Summary of the Magna Carta

The Magna Carta was a revolutionary document that helped shape society, human rights, religion and politics, both in England and in America.

The Magna Carta promised a set of laws that were fair on all of the people, and not just the people who had money. This important document stated that everyone should have access to the courts, no matter what the costs and no matter what financial circumstances that person had.

It also states that no free citizen would be imprisoned or punished without first going through a proper legal system. This was a huge leap for civil rights, and it is one of the clauses of the Magna Carta that has helped shape modern law.

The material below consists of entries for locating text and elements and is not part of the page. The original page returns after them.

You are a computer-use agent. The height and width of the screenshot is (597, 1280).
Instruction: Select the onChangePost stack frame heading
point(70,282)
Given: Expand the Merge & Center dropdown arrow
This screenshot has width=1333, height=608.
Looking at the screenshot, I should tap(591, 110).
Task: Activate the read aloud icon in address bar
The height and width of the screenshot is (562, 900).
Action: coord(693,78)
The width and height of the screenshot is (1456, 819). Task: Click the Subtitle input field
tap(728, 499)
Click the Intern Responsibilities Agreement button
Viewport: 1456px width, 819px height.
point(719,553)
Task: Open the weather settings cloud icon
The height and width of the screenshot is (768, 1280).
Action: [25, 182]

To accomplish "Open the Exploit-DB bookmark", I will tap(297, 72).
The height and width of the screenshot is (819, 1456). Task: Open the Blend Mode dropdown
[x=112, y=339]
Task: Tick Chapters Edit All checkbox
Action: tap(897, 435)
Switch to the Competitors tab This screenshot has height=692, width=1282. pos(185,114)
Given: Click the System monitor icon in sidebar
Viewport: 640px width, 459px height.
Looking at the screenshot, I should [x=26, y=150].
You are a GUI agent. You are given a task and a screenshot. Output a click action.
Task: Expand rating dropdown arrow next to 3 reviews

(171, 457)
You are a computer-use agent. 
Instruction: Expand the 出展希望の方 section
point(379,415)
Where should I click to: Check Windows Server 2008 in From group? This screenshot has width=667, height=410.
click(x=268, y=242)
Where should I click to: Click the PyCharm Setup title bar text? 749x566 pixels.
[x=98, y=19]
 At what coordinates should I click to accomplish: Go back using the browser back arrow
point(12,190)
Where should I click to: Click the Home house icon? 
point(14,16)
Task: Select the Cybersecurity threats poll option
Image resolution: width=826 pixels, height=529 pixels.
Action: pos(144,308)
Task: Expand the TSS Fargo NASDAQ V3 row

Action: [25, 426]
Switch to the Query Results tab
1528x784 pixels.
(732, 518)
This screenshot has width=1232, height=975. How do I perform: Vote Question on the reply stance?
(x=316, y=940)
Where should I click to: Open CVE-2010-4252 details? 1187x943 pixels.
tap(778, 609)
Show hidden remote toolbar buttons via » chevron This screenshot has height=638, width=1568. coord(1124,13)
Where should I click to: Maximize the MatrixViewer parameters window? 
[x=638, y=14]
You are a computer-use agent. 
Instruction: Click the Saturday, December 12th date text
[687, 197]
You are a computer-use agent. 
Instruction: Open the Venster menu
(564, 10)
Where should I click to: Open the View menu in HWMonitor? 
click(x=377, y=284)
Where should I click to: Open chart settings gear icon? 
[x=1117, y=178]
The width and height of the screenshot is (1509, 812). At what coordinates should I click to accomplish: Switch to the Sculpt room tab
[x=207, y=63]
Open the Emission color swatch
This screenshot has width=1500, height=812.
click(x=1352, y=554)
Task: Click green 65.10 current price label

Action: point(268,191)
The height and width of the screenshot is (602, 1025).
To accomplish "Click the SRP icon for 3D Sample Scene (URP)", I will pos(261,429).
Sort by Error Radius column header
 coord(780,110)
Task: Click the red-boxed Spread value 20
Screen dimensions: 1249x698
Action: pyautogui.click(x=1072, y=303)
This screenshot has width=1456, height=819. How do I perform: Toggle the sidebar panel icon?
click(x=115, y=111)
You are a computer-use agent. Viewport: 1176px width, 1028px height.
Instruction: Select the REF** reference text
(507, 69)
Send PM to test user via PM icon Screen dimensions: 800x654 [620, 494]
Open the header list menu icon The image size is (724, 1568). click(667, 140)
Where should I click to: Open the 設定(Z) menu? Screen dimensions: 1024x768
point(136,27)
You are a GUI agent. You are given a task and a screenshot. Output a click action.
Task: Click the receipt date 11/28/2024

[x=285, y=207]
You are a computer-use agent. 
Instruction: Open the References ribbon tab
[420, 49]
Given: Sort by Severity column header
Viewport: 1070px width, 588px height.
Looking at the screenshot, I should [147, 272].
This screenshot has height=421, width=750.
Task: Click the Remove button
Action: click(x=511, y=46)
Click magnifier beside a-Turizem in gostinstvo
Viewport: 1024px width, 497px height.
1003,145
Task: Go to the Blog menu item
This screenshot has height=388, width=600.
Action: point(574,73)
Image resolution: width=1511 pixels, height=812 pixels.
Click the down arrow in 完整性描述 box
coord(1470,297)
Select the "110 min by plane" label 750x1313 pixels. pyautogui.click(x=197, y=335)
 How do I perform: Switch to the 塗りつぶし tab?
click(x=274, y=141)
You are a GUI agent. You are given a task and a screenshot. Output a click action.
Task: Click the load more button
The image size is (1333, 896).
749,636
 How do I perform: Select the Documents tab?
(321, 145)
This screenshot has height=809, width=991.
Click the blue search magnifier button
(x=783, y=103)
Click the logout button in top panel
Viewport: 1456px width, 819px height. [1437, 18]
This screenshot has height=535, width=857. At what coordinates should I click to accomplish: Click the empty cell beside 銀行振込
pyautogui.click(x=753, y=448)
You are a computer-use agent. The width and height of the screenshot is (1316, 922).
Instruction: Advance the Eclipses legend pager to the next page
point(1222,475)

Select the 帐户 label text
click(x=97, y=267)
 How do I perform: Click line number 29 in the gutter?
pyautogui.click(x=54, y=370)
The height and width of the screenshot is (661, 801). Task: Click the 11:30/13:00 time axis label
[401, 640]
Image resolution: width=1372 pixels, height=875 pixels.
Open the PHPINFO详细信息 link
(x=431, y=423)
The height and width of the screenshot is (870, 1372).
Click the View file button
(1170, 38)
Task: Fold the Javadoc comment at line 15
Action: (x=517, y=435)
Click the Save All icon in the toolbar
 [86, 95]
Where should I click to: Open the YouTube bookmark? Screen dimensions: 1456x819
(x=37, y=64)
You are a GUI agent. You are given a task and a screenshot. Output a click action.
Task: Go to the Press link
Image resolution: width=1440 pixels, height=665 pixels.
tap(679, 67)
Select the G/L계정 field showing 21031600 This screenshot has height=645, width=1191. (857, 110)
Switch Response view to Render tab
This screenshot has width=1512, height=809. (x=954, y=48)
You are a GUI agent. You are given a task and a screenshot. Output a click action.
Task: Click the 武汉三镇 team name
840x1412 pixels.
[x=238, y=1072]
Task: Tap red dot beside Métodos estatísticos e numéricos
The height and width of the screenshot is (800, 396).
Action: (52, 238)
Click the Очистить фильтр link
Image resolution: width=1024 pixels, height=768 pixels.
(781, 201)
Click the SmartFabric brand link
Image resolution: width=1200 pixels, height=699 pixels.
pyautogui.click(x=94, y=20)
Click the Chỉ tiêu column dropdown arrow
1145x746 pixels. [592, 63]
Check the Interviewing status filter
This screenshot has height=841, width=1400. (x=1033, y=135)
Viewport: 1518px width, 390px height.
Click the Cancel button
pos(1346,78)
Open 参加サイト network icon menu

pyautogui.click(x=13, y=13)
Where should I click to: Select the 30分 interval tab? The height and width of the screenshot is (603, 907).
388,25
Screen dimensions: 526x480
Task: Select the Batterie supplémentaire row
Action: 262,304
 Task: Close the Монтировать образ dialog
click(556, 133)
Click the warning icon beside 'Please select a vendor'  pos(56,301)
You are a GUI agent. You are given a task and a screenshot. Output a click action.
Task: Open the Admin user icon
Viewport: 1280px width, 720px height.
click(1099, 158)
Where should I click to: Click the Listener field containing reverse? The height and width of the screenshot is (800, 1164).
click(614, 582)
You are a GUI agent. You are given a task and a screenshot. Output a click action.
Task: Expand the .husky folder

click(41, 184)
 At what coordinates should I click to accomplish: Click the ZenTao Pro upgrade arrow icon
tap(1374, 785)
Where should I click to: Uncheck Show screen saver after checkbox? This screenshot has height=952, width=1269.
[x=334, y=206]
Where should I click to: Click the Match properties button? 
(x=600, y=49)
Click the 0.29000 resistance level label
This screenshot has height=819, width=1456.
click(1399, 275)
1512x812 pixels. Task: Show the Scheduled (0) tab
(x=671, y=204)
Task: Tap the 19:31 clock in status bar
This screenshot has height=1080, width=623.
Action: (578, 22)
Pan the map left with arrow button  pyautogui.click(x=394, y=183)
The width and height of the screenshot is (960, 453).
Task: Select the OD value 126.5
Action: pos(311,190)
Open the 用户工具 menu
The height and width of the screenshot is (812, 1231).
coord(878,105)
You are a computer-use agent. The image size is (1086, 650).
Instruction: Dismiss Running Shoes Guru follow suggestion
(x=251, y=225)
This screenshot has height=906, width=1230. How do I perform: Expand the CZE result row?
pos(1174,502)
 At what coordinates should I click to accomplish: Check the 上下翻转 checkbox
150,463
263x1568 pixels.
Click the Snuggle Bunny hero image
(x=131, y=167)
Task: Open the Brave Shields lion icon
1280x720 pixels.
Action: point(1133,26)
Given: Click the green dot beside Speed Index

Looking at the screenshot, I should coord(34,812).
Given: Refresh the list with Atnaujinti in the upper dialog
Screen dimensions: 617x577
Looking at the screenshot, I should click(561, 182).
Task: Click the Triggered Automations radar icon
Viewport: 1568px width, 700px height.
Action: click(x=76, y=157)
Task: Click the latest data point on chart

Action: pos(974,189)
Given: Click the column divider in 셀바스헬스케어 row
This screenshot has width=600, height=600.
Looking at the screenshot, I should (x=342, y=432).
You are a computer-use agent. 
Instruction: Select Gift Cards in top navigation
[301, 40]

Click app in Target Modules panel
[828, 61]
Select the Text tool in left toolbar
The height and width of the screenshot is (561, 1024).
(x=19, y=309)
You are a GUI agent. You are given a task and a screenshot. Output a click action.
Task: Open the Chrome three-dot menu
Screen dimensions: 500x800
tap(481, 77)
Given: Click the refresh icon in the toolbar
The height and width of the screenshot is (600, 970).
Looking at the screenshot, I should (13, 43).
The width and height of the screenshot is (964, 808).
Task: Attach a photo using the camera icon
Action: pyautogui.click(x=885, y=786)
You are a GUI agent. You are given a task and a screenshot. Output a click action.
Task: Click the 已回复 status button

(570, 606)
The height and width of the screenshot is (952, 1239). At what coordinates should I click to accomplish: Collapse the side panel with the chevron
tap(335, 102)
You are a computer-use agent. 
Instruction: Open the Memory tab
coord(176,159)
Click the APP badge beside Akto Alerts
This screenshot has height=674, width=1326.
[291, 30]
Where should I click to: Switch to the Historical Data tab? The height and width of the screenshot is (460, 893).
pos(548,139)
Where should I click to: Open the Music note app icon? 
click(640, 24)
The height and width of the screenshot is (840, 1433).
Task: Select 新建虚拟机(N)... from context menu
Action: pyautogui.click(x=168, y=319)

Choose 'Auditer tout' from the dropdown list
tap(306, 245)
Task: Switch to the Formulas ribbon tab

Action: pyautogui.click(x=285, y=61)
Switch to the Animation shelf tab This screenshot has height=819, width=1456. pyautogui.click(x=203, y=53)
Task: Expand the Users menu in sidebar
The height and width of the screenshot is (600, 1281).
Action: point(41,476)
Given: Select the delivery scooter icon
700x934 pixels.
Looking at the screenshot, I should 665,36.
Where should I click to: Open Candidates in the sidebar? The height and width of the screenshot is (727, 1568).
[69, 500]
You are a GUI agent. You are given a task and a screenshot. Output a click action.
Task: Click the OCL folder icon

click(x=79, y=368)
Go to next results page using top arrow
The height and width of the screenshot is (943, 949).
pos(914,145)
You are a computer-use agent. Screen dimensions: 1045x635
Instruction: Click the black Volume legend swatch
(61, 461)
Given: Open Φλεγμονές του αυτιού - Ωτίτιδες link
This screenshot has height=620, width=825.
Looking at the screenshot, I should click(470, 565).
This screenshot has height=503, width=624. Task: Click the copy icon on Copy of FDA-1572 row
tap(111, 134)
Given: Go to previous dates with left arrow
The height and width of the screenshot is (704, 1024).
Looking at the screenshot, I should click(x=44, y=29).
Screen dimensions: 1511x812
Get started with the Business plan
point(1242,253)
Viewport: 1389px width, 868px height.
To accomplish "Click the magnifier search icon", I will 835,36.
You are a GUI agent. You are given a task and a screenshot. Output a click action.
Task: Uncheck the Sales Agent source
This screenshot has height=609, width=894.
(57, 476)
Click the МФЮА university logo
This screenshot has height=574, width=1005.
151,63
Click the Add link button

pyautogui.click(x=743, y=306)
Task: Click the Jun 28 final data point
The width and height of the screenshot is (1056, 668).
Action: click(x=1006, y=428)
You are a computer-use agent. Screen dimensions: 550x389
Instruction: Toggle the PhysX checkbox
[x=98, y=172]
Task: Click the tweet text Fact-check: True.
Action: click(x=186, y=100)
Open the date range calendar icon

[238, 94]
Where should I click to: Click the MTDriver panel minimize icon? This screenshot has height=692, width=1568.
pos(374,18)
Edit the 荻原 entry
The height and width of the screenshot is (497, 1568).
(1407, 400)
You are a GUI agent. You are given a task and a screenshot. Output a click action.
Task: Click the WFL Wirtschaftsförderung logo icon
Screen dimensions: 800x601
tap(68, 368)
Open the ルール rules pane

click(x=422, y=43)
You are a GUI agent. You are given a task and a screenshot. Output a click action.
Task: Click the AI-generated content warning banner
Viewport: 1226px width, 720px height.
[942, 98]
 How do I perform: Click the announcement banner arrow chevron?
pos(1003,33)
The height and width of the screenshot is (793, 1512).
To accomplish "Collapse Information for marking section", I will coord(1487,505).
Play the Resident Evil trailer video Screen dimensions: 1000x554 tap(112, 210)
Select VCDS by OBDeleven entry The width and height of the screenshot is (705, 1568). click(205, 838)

The last few sections of the Magna Carta detail how the caluses should be implemented in the law and executed throughout the country. Initially twenty five barons were given the responsibility of making sure that the king adhered to the clauses as described in the Magna Carta, and the same document gives them permission to use force against the king if they felt it was necessary.

King John agreed to the Magna Carta, and even consented to the use of the Royal Seal to give the formal document impact. However, his support was superficial and King John quickly made it obvious that he had no intention of honouring the laws as described in the document. This was King John’s biggest, and final mistake.

The creation of the Magna Carta ensured that:

  • The Church would be able to operate free from royal interference. This was especially important in the process of electing bishops.

  • Citizens of England could expect no taxes except for the regular feudal dues that were expected. Additional taxes could only be levied with the consent of the Great Council or Parliament

  • Citizens of England could expect fairer trials and they were not subject to punishment by the king.

  • Citizens of England could expect fair weights and measures that would be uniformed throughout the country.